Skip to main content

· 4 min read
Damian Nadales

Consensus Quarterly Update

2022-09 - 2022-11

Main achievements

UTxO HD

  • As a consequence of the errors observed when running distributed mempool benchmarks, we re-designed the UTxO HD mempool integration, which fixed these errors and lead to a simpler and more maintainable design.

  • We focused on increasing test coverage for the UTxO-HD prototype. In particular, we added property tests for:

    • Backing store (work ongoing)
    • Era transitions
  • The property tests we added uncovered several bugs, which is a great result given the exponential increase in the cost of finding bugs as they are closer to deployment.

  • One of the errors found by our tests required us to work on improvements in the Haskell bindings for LMDB. This work is ongoing.

  • We started working on the mempool property tests that will exercise the new code paths that UTxO HD introduced.

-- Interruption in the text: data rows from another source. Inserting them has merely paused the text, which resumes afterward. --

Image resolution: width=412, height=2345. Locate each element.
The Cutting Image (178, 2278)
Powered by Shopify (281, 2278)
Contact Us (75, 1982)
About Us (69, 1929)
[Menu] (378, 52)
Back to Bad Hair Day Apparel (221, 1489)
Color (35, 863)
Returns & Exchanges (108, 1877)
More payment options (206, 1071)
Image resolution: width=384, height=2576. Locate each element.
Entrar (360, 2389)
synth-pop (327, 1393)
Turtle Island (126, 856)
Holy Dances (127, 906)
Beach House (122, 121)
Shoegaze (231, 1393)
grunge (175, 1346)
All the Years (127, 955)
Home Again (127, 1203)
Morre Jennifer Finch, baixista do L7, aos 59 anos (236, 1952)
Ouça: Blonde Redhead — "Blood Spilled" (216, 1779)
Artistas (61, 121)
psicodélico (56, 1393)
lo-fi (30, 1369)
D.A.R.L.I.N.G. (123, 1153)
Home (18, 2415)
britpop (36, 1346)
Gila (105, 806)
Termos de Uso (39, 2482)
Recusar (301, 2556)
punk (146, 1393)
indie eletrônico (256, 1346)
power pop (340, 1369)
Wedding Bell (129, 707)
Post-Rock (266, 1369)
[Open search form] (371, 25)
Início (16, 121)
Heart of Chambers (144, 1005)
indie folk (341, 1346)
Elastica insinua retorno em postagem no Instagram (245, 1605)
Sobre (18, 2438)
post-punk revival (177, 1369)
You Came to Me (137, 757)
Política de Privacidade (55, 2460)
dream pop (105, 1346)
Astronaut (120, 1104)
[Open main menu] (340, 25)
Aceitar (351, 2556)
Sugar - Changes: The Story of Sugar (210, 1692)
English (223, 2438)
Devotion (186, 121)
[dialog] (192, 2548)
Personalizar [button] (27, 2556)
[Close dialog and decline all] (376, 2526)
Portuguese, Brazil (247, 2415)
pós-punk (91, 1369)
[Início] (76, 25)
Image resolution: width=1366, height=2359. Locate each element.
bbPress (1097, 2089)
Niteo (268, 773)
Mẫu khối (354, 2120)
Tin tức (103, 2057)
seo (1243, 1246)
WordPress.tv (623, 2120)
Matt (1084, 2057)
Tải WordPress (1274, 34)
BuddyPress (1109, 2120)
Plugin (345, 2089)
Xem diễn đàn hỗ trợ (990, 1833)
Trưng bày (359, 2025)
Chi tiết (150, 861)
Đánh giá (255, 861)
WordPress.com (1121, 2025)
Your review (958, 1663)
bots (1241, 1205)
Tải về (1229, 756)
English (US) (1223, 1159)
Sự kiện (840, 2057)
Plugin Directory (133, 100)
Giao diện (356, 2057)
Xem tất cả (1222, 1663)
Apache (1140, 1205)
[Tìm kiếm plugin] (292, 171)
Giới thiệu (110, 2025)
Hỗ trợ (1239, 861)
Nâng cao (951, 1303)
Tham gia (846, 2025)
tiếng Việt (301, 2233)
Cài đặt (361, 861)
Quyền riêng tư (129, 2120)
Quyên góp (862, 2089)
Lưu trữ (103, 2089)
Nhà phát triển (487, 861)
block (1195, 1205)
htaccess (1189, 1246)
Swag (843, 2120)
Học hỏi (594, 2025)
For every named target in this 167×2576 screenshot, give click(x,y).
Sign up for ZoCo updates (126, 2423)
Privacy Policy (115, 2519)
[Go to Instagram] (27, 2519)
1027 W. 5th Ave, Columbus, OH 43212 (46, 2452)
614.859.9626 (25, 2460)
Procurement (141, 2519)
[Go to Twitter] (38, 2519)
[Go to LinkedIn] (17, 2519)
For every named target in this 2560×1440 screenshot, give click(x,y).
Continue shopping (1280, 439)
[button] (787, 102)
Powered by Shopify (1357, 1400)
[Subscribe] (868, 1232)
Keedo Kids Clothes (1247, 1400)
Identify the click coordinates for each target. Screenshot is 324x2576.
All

  • We developed, benchmarked and tested an implementation of sequences of differences based on "anti-diffs". Performance results of diff sequence operations show that we achieved a speedup of about 4x across several scenarios. Note: this speedup is taking into account diff sequence operations only, so the consensus-wide speedup is less than 4x.

  • We integrated the "anti-diff" prototype into the UTxO HD feature branch.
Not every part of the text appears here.